The reasons to check out this eighth album by one of CCM's most sound-shifting bands have little to do with its lyrics. While John Cooper's acknowledgment that he may be his own worst enemy ("Monster") might be groundbreaking in some quarters, Nick Lowe beat him to the beast-in-me theme years ago. So why listen? The way the industrial metal textures intertwine with the looser ends of Cooper's shredded voice, for one thing-and the sonic tonic that his wife Korey provides in the call-and-response numbers for another.
Stretched over this album's 47 minutes and 13 songs (14 if you buy it whole from iTunes), the considerable charms of this gifted Long Island singer-songwriter wear a little thin. One reason is that the sensitivity to the conundrums of romance that Smith ably demonstrates is one she shares with Alison Krauss and Julie Miller (to cite just the most obvious of Smith's contemporaries). But programmed in LP-side-length stretches, Smith goes a long way, especially at those times when new releases by neither Krauss nor Miller are imminent.
For the first seven songs on George Benson's latest album, the 12-song Songs and Stories (Concord/Monster), it's business as usual for the 66-year-old: smooth soul-lite vocals, smooth jazz-lite guitar, smooth scat singing matching guitar solos note for note, and smooth covers both familiar (James Taylor's "Don't Let Me Be Lonely Tonight") and obscure (Donny Hathaway's "Someday We'll All Be Free")-material the likes of which Benson has long proven he can do in his sleep, sometimes by sounding as if he were asleep when he did it.
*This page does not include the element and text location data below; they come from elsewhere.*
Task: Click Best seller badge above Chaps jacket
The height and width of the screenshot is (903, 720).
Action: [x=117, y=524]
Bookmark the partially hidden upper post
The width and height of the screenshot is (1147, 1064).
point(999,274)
'Round about the 35-minute mark, however, he wakes up, the better to tend two lengthy, slowly simmering funk-lite instrumentals (Marcus Miller's "Exotica," Lamont Dozier's "Living in High Definition") and two better covers (Tony Joe White's familiar "Rainy Night in Georgia," Smokey Robinson's obscure "One like You"). When at disc's end he begins nodding off again, on a slowly shimmering instrumental version of Christopher Cross' "Sailing," he has more than earned the respite.